# Problem downloading file with Safari / OSX



## EdRaket (Aug 31, 2012)

I have a recurring issue downloading files for Safari. Let me describe be downloading the upgrade file for Adobe Flash Player, but I have it also with other files.

I go to the Adobe website to the point where there is a big button that says: DOWNLOAD

If I push this button, a new Tab opens in Safari with the following path:
http://fpdownload.macromedia.com/get/flashplayer/pdc/11.4.402.265/install_flash_ player_osx.dmg

However, this dmg file doesn't get downloaded anywhere. I searched for it on my computer and can't find it. This tabs remains black and does not lead to anything.

If I go back to this DOWNLOAD button and choose the option "Download Linked File As", I can create a html link called completion.html.
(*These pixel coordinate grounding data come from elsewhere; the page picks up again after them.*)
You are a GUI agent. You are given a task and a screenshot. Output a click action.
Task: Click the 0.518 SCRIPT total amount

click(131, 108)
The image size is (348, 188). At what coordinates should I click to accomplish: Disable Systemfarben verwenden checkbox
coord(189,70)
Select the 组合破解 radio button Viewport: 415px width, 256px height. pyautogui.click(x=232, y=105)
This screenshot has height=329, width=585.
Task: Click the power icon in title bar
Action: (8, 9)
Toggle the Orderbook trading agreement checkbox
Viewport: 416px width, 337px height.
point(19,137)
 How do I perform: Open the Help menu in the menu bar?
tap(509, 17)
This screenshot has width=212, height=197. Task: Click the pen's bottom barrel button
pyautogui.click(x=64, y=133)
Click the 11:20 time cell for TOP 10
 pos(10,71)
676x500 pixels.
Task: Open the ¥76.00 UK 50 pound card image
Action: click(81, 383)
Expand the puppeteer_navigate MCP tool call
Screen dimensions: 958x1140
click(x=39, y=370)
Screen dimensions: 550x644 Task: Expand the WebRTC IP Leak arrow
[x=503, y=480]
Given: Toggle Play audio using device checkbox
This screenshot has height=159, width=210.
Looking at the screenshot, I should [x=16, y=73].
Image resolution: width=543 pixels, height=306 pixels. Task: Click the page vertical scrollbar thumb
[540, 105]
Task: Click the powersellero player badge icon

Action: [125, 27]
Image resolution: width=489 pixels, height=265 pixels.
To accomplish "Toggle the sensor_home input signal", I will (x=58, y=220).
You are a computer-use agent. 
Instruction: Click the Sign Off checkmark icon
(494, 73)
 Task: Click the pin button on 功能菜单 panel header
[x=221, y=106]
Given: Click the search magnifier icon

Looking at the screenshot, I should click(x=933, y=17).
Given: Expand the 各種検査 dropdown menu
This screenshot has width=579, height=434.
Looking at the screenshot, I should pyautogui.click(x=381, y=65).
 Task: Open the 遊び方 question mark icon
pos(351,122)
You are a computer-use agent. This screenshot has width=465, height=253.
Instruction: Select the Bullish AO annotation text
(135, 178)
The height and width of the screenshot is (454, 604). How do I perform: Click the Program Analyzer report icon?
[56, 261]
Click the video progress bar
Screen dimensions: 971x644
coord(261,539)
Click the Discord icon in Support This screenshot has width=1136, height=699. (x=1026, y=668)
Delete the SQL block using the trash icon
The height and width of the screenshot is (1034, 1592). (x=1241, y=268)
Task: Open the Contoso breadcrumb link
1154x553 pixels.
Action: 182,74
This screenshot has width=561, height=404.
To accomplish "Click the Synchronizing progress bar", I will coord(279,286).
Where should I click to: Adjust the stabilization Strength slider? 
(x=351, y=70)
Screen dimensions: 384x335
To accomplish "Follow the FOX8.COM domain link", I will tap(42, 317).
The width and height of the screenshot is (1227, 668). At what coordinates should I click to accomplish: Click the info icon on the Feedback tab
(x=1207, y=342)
I can not save the DMG file that I am looking for.

If someone can tell me how to solve this, I am very thankfull!


----------



## sinclair_tm (Mar 11, 2005)

Can you try using a different browser, if you can download it? I know ML has some new security features to it, and they may be preventing you from downloading the file. You will need to look into the settings for that.


----------



## EdRaket (Aug 31, 2012)

Well, I tried to download Google chrome, but when trying to download this dmg file I ran into the same problem...


----------



## EdRaket (Aug 31, 2012)

OK, I solved the issue. Do not exactly why. This is what I did.

I downloaded the Firefox browser. This did work by clicking Save As on the Download button BTW.
In Firefox I had no problem installing the latest version of Adobe Flash (which did not work with Safari). And with that done, I started safari and everything worked normal, including downloading files.

Not sure what the issue was, but this is what worked for me.

Thanks for all support,
Ed


----------



## EdRaket (Aug 31, 2012)

*SOLVED*

Problem solved - see post for this one


----------